> **PROBLEM DESCRIPTION**: Counting task for the data below: how many lines hold the word "bank"? Answer with the number only.

### DATASET RECORDS

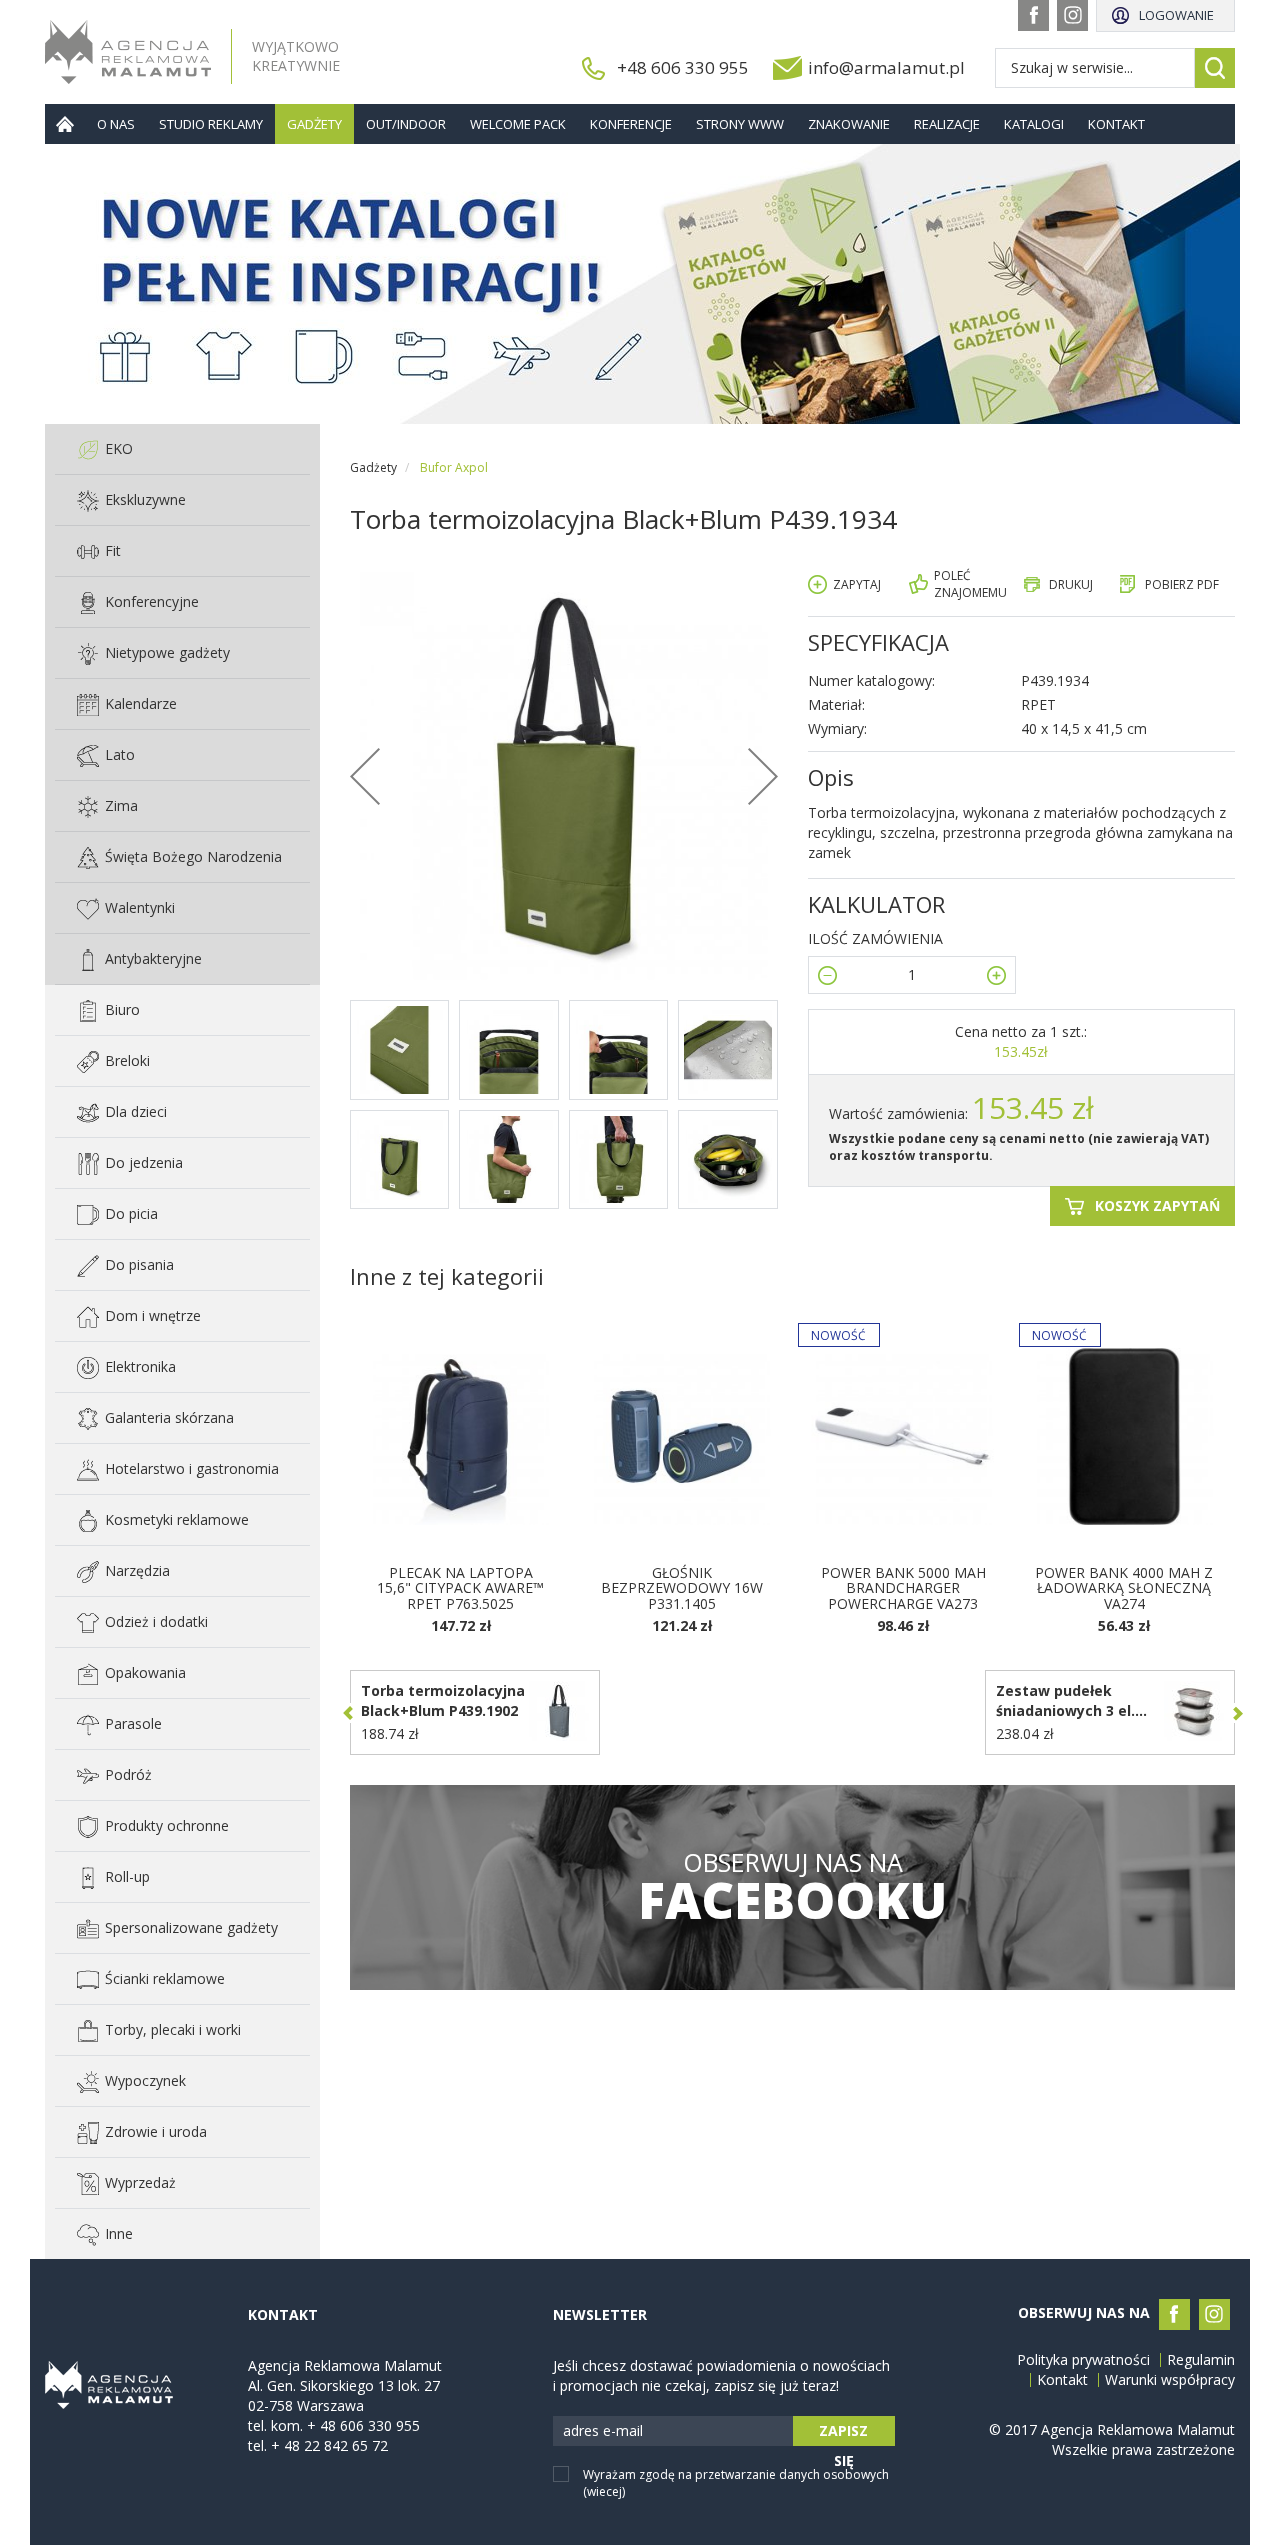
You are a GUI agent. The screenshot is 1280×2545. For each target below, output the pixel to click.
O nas (116, 124)
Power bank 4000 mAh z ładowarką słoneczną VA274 (1124, 1588)
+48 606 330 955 (683, 67)
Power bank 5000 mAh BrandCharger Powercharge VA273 (903, 1588)
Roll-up (127, 1876)
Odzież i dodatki (156, 1621)
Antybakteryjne (153, 958)
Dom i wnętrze (153, 1315)
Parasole (133, 1723)
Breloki (127, 1060)
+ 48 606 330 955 (363, 2425)
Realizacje (947, 124)
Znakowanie (849, 124)
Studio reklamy (211, 124)
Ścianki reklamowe (165, 1978)
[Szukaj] (1215, 68)
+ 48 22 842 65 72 (329, 2445)
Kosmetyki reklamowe (177, 1519)
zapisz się (843, 2433)
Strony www (740, 124)
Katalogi (1034, 124)
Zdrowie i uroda (156, 2131)
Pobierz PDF (1182, 584)
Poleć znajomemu (970, 584)
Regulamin (1201, 2360)
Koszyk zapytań (1157, 1205)
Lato (120, 754)
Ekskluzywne (145, 499)
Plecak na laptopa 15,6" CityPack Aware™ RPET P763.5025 (460, 1588)
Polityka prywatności (1083, 2360)
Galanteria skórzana (169, 1417)
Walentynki (140, 907)
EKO (119, 448)
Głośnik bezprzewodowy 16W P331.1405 (682, 1588)
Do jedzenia (144, 1162)
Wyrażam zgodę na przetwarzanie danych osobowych (736, 2483)
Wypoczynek (145, 2080)
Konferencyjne (152, 601)
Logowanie (1176, 15)
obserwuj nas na (792, 1887)
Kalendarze (141, 703)
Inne (119, 2233)
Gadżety (314, 124)
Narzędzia (137, 1570)
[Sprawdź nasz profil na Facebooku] (1033, 15)
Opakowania (145, 1672)
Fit (113, 550)
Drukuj (1071, 584)
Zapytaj (857, 584)
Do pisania (139, 1264)
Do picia (131, 1213)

######

> **RESPONSE TO THIS TASK**: 2